So läuft ein erfolgreiches Filial-Rollout ab: Von der Planung bis zur Montage
Eine neue Kampagne soll gleichzeitig in zwanzig, fünfzig oder mehreren hundert Filialen ankommen — einheitlich, termingerecht und ohne den laufenden Verkauf zu stören. Was auf dem Papier nach einem einzigen Auftrag aussieht, ist in Wirklichkeit ein mehrstufiges Logistik- und Produktionsprojekt. Wer die einzelnen Phasen kennt, kann Rollouts realistischer planen und teure Verzögerungen vermeiden.
Phase 1: Bedarfsanalyse und Planung
Am Anfang steht die Frage, was am Point of Sale überhaupt erreicht werden soll: Welche Fläche steht in den Filialen zur Verfügung, gibt es bauliche Unterschiede zwischen den Standorten, und wie viel Zeit bleibt bis zum gewünschten Starttermin? In dieser Phase werden Stückzahlen, Formate und der grobe Zeitplan festgelegt — inklusive Pufferzeiten für Produktion und Montage.
Phase 2: Gestaltung und Datenaufbereitung (DTP)
Aus dem Kampagnenmotiv wird druckfertiges Material. Das bedeutet: Auflösung und Farbraum für das jeweilige Druckverfahren prüfen, Formate an die tatsächlichen Maße vor Ort anpassen und bei Bedarf filialspezifische Varianten (z.

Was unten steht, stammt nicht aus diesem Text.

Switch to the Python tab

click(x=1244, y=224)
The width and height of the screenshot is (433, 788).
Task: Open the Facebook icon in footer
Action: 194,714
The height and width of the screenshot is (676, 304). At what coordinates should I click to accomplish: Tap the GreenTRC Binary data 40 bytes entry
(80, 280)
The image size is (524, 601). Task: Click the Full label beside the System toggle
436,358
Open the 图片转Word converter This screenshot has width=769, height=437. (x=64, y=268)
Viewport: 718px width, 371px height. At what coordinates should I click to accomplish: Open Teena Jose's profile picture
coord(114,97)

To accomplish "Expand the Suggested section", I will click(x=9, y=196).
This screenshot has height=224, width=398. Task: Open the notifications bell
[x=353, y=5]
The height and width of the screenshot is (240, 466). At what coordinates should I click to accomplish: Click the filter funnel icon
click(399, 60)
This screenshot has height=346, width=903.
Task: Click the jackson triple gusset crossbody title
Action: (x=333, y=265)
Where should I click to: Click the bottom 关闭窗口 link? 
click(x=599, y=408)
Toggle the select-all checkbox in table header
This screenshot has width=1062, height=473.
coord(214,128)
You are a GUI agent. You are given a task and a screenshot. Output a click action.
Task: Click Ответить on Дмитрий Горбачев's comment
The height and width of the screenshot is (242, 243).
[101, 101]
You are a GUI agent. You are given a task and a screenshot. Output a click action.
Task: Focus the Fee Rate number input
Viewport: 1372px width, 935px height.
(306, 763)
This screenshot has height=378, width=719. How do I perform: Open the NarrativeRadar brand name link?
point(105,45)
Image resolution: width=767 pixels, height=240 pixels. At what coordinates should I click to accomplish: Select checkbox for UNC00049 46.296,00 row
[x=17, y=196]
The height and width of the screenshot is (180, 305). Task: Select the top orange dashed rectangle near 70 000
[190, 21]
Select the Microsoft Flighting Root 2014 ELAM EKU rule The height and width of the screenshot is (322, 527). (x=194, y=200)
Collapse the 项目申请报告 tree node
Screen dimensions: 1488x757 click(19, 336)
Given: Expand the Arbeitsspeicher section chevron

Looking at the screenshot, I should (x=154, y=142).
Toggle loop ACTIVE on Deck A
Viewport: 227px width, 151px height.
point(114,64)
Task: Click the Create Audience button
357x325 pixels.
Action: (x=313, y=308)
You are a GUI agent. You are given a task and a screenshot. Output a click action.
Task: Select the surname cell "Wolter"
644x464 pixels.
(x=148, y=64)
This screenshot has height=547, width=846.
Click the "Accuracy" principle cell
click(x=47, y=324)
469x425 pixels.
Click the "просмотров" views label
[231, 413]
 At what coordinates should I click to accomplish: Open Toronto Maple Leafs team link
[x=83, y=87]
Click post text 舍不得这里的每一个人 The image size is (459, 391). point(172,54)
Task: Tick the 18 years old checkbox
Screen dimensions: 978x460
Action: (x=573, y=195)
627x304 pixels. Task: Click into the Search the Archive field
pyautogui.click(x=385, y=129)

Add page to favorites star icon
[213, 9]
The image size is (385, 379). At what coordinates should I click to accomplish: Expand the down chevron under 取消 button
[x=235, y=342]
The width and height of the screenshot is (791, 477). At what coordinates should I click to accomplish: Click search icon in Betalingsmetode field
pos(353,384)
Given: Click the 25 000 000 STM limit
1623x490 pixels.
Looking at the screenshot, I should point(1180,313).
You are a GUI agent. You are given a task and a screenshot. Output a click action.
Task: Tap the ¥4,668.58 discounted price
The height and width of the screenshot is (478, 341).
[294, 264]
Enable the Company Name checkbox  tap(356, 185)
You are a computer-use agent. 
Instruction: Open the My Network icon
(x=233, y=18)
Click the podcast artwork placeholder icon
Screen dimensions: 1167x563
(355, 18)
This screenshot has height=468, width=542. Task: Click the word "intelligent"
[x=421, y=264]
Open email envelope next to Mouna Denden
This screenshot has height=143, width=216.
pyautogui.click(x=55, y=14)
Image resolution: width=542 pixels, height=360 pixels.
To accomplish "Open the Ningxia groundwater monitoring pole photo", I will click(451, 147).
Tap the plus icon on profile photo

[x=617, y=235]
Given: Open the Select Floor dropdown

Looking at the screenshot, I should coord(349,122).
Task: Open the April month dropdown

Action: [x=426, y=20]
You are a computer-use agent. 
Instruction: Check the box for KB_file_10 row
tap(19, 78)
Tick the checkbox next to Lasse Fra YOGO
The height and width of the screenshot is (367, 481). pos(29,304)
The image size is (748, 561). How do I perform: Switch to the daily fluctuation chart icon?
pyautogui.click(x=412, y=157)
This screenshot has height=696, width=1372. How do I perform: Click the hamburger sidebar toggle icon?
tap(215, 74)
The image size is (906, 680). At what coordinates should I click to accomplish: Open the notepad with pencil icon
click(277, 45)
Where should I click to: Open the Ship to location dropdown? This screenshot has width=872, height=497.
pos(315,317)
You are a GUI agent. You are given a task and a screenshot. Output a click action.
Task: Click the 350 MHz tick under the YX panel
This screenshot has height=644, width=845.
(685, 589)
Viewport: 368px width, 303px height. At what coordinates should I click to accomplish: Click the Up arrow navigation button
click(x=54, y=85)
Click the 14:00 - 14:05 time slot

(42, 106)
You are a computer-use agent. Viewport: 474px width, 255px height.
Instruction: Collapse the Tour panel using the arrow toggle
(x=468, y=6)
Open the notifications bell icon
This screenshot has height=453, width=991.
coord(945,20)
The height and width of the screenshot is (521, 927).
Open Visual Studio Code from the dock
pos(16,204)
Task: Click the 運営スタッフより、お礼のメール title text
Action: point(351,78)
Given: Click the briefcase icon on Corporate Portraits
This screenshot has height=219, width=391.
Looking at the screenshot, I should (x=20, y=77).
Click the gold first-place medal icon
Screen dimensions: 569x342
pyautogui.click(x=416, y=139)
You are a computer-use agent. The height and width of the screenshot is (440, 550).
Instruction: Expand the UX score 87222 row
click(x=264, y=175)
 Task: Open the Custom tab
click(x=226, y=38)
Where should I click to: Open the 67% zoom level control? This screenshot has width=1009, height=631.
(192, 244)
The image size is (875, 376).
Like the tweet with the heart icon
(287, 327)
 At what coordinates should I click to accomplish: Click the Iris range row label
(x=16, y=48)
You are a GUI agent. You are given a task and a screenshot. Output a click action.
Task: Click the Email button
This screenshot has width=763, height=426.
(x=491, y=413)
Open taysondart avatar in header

B. unterschiedliche Ladengrößen oder lokale Aktionspreise) vorbereiten.
Phase 3: Produktion
Je nach Auflage, Material und Einsatzort kommt Digitaldruck, Siebdruck oder eine Kombination beider Verfahren zum Einsatz (mehr dazu im Artikel „Digitaldruck vs. Siebdruck“). Für Displays und Werbetechnik gehört auch der Zuschnitt, das Kaschieren oder die Montage auf Trägermaterial in diese Phase.
Phase 4: Logistik
Jetzt wird es organisatorisch anspruchsvoll: Die produzierten Materialien müssen zur richtigen Zeit am richtigen Standort sein — bei einem bundesweiten oder europaweiten Rollout bedeutet das koordinierte Anlieferung an teils sehr unterschiedliche Filialstandorte, oft mit engen Zeitfenstern außerhalb der Öffnungszeiten.
Phase 5: Montage vor Ort
Ob Schaufensterfolie, Deckenhänger oder komplettes Shop-Display: Die Montage-Teams setzen die Materialien fachgerecht um, idealerweise ohne den laufenden Betrieb zu stören. Bei großflächigen Rollouts läuft die Montage meist zeitversetzt über mehrere Tage oder Wochen, koordiniert nach Region.
Phase 6: Qualitätssicherung und Nachbetreuung
Nach der Montage lohnt sich eine kurze Kontrolle: Sitzt alles wie geplant, gibt es Beschädigungen beim Transport, funktioniert die Beleuchtung bei elektrischen Displays? Rückmeldungen aus dieser Phase fließen in den nächsten Rollout ein — etwa bei der Materialwahl oder der Zeitplanung.
Was einen Rollout in der Praxis oft ausbremst
- Unterschätzte Vorlaufzeit: Gestaltung, Produktion und Logistik brauchen realistische Zeitfenster.
- Bauliche Unterschiede zwischen Filialen: Ohne vorherige Bestandsaufnahme passen Standardmaße nicht überall.
- Fehlende zentrale Koordination: Wenn Produktion, Logistik und Montage getrennt gesteuert werden, entstehen Reibungsverluste an den Schnittstellen.
Genau an diesem letzten Punkt liegt der Vorteil, wenn Planung, Produktion, Logistik und Montage aus einer Hand kommen: Ein Ansprechpartner behält den gesamten Ablauf im Blick, statt dass die Verantwortung zwischen mehreren Dienstleistern hin- und herwandert.
Fazit
Ein Filial-Rollout gelingt selten „nebenbei“ — er braucht eine realistische Zeitplanung, klare Zuständigkeiten und einen Partner, der Produktion und Montage bundesweit koordinieren kann. Wer diese Phasen von Anfang an mitdenkt, vermeidet die häufigsten Verzögerungen.